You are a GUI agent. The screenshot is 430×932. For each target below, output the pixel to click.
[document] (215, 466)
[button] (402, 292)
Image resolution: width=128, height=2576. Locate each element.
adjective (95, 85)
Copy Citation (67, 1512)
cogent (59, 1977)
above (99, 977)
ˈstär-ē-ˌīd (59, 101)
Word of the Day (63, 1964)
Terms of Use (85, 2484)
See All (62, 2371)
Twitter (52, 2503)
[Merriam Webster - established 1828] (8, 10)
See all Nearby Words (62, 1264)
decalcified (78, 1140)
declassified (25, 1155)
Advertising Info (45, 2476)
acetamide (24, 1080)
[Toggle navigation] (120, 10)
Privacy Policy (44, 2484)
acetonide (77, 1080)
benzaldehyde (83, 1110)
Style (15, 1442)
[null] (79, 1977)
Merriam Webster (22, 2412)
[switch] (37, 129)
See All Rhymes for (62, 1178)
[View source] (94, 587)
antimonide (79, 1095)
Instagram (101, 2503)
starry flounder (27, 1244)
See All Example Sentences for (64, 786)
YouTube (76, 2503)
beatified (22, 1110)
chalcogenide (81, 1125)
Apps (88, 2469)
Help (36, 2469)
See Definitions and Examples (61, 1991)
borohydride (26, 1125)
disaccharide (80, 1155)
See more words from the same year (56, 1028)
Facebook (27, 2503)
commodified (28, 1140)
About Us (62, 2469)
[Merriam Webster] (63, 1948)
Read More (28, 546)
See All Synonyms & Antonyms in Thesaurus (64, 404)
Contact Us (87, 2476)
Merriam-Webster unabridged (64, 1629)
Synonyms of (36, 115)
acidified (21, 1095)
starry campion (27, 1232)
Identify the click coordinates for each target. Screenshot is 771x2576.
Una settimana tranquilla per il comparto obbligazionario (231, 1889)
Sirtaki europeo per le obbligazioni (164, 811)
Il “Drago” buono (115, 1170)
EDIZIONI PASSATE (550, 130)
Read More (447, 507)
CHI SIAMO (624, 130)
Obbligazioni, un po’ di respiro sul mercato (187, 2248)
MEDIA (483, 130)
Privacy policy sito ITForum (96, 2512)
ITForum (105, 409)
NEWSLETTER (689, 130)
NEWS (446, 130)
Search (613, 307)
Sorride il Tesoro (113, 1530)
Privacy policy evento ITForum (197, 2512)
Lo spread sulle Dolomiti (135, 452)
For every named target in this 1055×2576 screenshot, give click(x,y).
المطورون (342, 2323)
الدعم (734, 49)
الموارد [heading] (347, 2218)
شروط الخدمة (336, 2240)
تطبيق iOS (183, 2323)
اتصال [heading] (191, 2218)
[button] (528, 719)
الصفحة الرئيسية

* [WHAT TO DO]
What is wanted is an exact repetition of the lines from the one with "Obbligazioni, un po’" through the last line of the material above, both ends included.

* [WRITTEN ANSWER]
Obbligazioni, un po’ di respiro sul mercato (187, 2248)
MEDIA (483, 130)
Privacy policy sito ITForum (96, 2512)
ITForum (105, 409)
NEWSLETTER (689, 130)
NEWS (446, 130)
Search (613, 307)
Sorride il Tesoro (113, 1530)
Privacy policy evento ITForum (197, 2512)
Lo spread sulle Dolomiti (135, 452)
For every named target in this 1055×2576 screenshot, give click(x,y).
المطورون (342, 2323)
الدعم (734, 49)
الموارد [heading] (347, 2218)
شروط الخدمة (336, 2240)
تطبيق iOS (183, 2323)
اتصال [heading] (191, 2218)
[button] (528, 719)
الصفحة الرئيسية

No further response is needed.